* **Texto extraído**:
--------
Este seguimento médico permitirá, entre outros:
o rastreio e tratamento de doenças que predispõem a doenças do fígado (por exemplo a diabetes, o colesterol elevado, a hipertensão arterial ou a obesidade);
o cumprimento do Programa Nacional de Vacinação;
o diagnóstico precoce de doenças do fígado e respetivo tratamento.
Recentemente foi realizado o primeiro estudo sobre o custo e a carga desta doença em Portugal. Que fatores motivaram a necessidade de quantificar o impacto do carcinoma hepatocelular no nosso país?
O objetivo deste estudo, iniciado em 2022, foi estimar a potencial carga e custos do CHC em Portugal nos anos de 2023 a 2027, na condição de todos os novos casos de CHC serem tratados de acordo com as recomendações vigentes à data de início do estudo.
Esta estimativa pode ser relevante para o desenho e implementação de estratégias com o objetivo de reduzir a carga (e o custo) da doença.
O estudo projeta um aumento do número de casos em Portugal, de 4.151 em 2023 para 4.851 em 2027. O que está na origem deste aumento previsto da prevalência de CHC?
Foi estimado, através de um modelo, um aumento do número de novos casos de CHC diagnosticados a cada ano. Tal crescimento poderá estar relacionado com a prevalência de cirrose hepática e sua progressão silenciosa com desenvolvimento de carcinoma hepatocelular, assim como pela maior sobrevida dos doentes com cirrose que lhes permitirá viver mais tempo e, portanto, estar mais tempo “em risco” de desenvolver CHC.
Por outro lado, prevê-se também que se somem a estes novos casos diagnosticados anualmente, os doentes com CHC diagnosticado em anos anteriores e que permanecem vivos: seja com o CHC previamente tratado, seja sob tratamento para o CHC.
Cerca de 50% dos doentes são diagnosticados em fases avançadas. Porque é que o diagnóstico tardio é tão comum nesta doença e que consequências acarreta para os doentes?
O diagnóstico tardio é um problema em múltiplas doenças, e o CHC não é exceção.
O CHC evolui geralmente de modo silencioso, sem que o doente desenvolva queixas ou se aperceba da doença: o que leva a que a neoplasia possa ser diagnosticada apenas em fases avançadas. Esta situação ocorre mais frequentemente em doentes em que se desconhecia o diagnóstico de cirrose e nos quais, por esse motivo, não estava a ser realizado o rastreio de CHC.
É fundamental identificar precocemente os doentes com cirrose hepática e doença hepática avançada, que muitas vezes é completamente assintomática!
--------
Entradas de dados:

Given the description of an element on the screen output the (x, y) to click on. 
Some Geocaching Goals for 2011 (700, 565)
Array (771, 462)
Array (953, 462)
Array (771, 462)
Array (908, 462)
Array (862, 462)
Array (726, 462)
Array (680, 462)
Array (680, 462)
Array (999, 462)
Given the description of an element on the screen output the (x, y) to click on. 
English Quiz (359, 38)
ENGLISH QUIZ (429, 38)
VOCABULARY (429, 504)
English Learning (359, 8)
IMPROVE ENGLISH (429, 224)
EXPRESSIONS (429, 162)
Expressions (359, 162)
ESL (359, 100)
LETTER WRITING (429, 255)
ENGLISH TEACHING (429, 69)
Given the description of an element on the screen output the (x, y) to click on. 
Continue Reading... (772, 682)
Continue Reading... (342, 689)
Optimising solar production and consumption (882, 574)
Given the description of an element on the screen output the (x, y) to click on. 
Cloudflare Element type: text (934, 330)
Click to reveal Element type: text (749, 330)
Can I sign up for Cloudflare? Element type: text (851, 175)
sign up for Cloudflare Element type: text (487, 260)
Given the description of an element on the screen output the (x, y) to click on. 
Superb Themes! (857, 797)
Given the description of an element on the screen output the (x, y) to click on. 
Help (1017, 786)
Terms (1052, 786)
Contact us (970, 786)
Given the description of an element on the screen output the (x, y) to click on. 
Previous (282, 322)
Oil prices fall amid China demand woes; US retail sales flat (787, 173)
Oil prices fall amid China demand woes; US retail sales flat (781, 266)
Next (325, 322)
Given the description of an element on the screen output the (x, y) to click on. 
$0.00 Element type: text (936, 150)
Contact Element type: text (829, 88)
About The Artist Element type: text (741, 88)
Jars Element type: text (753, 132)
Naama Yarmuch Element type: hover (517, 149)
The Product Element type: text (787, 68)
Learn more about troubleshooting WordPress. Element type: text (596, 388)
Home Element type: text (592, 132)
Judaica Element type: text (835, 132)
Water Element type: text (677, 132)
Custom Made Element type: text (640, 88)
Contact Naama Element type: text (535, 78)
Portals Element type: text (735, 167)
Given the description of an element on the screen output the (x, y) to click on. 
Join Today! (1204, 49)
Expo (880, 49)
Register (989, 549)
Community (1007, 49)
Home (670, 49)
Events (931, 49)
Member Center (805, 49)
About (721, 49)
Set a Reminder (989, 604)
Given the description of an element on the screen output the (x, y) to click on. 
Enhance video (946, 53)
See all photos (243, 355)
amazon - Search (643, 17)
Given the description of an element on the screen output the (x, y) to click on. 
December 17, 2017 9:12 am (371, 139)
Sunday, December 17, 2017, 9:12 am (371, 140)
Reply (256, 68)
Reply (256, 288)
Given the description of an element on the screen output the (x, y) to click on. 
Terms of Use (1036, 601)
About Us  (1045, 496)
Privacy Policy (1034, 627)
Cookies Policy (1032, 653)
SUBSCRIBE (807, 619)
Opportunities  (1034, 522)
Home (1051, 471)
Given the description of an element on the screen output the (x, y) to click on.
--------
* **Questões do material**:
**A.** Enumere as doenças que o texto sobre o carcinoma hepatocelular dá como exemplos de doenças que predispõem a doenças do fígado.
**B.** Segundo o texto sobre o carcinoma hepatocelular, em que ano teve início o estudo sobre a carga e os custos do CHC em Portugal?

* **Respostas por item**:
**A.**
- diabetes
- colesterol elevado
- hipertensão arterial
- obesidade

**B.** Em 2022.